▸ **Source excerpt**
I have never used Lightroom, (I mainly use Bridge, Adobe Camera Raw, and Photoshop) but from what I see in the screen shots Lightroom looks much like an extended version of Adobe Camera Raw. Everything you talked about in this post can equally and identically be done in Adobe Camera RAW (ACR). Also, just so you know, ACR is not only for RAW photos, you can open jpgs with it as well from Bridge (at least in CS4 and CS5 you can).
August 2, 2010 11:40 am
awesome explanation Helen,
I have LR3 and know nothing about it. try to play with the free version and I fill lost...I'm a newbie to this hobby and sometime is hard to understand and get all the short cut's and terminology...
I would like to see more in regards with this software, from the first step to the last when you save the edited picture at a certain level.
July 31, 2010 01:31 am
Helen why did you change the colour on the final image to make it a red herring ? I use a slightly different approach but it would end being similar.
July 30, 2010 08:30 am
Helen, I'd like to know how to you work with color profiles from start to finish. I shoot RAW, import to LR3 and make final tweaks in CS4. At the end, I want a standard RGB JPG where the colors look true (or as close to true) as the RAW files. Plu, my lab need my files in SRGB and I know this is the best profile for the web. Sometimes when I am done with my files using the workflow mentioned above, my files look reddish. I do not know what is the best working profile to use in CS4. I thought it was SRGB, but why then would my pics have red tones when looking at them OUTSIDE of CS4 or LR3? What is your color profile workflow using LR and CS4??

▸ **Data provided**
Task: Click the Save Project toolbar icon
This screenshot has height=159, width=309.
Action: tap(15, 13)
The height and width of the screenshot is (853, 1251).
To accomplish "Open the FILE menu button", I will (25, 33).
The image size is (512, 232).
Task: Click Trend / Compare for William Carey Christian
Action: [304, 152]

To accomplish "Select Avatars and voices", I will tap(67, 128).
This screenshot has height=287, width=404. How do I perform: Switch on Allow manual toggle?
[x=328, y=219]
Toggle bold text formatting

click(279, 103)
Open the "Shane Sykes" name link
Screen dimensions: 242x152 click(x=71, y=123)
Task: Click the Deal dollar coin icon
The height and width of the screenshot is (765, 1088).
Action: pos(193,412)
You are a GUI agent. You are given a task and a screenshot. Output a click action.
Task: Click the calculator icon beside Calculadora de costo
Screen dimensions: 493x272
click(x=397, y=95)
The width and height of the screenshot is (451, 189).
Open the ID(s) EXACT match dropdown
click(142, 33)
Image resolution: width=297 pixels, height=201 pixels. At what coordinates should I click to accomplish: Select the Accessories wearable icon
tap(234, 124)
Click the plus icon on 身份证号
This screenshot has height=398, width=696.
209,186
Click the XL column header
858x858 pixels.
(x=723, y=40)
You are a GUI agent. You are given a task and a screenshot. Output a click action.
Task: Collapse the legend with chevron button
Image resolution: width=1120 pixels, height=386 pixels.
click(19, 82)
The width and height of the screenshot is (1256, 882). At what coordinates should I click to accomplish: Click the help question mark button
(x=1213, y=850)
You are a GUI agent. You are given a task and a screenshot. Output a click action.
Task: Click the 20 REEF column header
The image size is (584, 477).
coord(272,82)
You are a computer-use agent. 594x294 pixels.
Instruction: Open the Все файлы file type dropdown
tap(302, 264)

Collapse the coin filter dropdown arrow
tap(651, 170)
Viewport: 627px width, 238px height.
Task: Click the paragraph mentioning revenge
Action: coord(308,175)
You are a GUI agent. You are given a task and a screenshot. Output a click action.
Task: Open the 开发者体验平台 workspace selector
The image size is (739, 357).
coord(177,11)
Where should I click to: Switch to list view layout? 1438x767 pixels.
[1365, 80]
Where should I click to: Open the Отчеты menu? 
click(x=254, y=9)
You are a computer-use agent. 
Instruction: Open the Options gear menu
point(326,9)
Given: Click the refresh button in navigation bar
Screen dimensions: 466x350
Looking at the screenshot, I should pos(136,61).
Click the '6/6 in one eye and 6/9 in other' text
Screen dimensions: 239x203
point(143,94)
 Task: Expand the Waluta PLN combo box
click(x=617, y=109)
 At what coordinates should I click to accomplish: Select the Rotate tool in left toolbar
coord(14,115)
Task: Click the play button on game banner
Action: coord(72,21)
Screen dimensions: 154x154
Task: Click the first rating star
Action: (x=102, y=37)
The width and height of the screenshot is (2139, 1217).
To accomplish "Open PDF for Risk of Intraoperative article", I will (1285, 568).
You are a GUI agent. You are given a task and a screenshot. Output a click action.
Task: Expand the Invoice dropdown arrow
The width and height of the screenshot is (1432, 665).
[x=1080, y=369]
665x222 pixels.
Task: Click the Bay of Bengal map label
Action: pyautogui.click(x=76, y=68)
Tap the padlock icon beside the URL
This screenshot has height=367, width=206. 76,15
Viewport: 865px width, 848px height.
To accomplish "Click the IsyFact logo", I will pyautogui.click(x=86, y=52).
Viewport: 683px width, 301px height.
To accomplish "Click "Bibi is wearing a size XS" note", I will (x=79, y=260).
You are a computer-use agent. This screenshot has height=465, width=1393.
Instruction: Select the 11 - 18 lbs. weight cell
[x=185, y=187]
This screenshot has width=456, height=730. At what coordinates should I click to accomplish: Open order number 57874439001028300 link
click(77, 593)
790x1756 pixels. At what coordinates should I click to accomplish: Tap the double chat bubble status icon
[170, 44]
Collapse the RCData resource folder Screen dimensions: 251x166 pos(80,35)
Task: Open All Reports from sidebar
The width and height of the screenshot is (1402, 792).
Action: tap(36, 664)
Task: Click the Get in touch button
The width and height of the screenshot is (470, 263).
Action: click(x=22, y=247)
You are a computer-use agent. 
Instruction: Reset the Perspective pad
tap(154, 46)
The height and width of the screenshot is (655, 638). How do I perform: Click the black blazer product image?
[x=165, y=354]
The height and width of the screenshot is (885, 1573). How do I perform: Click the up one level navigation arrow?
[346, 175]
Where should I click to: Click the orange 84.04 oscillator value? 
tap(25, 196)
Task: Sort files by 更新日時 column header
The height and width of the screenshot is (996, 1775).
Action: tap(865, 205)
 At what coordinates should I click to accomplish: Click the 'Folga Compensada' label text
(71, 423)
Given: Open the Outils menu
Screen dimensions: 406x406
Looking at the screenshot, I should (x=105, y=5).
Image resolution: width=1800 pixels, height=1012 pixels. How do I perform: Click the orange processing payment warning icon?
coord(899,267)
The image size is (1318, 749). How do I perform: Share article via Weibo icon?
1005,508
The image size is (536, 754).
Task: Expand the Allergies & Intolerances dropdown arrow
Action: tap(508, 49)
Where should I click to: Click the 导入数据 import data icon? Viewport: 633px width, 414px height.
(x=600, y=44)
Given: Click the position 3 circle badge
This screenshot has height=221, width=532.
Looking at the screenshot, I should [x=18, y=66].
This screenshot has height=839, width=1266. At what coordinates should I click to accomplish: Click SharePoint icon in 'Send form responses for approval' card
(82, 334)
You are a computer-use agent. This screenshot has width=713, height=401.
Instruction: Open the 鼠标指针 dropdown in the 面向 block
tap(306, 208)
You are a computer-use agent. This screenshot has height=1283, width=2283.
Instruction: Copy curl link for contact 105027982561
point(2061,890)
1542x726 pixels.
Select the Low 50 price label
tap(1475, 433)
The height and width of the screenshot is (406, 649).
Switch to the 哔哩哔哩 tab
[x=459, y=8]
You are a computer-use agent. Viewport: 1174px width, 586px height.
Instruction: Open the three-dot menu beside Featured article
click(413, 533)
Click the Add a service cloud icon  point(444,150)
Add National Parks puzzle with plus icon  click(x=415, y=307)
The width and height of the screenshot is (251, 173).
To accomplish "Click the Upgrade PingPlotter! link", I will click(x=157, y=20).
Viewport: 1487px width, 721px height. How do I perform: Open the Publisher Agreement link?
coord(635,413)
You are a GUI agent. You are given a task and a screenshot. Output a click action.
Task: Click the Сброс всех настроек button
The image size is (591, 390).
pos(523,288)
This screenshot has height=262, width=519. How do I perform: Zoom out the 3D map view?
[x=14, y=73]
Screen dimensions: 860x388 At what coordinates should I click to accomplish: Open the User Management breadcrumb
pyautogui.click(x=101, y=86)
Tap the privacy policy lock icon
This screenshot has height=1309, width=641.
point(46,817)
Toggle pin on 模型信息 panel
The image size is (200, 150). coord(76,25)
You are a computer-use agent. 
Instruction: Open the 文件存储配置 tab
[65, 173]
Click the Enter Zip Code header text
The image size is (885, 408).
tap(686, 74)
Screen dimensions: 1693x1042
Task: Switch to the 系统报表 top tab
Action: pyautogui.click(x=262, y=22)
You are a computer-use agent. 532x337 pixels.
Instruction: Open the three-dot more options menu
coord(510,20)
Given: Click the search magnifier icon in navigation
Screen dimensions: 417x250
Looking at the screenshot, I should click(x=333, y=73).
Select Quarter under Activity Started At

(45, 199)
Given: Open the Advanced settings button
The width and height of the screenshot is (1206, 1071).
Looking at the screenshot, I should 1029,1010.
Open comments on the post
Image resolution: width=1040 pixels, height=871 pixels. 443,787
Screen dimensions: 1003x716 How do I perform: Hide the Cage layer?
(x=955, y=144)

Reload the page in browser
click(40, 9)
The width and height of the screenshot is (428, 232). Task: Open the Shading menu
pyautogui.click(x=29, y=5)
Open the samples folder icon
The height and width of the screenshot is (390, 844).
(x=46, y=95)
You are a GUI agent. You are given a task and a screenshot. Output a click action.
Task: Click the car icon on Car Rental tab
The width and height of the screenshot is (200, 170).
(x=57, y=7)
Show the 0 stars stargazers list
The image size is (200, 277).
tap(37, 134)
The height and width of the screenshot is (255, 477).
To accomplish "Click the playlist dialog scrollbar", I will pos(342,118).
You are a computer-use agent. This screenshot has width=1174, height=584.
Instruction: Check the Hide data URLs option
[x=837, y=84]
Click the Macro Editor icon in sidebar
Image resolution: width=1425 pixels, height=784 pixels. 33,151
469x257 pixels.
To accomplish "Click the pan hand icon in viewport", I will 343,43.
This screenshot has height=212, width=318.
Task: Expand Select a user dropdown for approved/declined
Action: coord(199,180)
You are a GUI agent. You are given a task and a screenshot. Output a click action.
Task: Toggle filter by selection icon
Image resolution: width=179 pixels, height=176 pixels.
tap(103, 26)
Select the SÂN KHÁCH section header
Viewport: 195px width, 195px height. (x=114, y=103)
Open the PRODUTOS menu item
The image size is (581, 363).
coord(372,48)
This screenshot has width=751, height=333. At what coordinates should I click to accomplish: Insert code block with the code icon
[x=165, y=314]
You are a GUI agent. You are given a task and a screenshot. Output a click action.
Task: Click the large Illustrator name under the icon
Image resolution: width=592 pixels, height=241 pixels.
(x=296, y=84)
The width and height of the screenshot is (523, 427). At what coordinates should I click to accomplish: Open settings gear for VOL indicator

▸ **Things to do**
• a. Translate this sentence from the Lightroom comments into Spanish: "Everything you talked about in this post can equally and identically be done in Adobe Camera RAW (ACR)."
• b. Write the next part of the Lightroom comments, picking up after their final sentence.
The items can be left aside here.

▸ **Answers per task**
• a. Todo lo que comentaste en esta publicación se puede hacer de manera igual e idéntica en Adobe Camera RAW (ACR).

• b.
July 30, 2010 05:01 am
That's a wonderful transformation! Thank you for the step-by-step. You've touched on features of Lightroom I haven't explored yet, so I?m especially grateful.
July 27, 2010 04:19 am
Nice article for people on the fence on whether to use LR or not. A little puzzled as to why you used JPG... It's like driving a driving a Ferrari on a road full of potholes. For ppl who shoot JPG, I just tell them to use iPhoto. Anything worth doing is worth doing right.
@ Smitty Bowers --> if you have come to the realization you will miss LR, perhaps that is qualification enough that you should buy it. Go for it, you won't be sorry! :-)
July 26, 2010 08:43 am
Hi Helen...thanks for the explanation...i kinda figured that but I guess I was expecting to see the end result, not just the mask...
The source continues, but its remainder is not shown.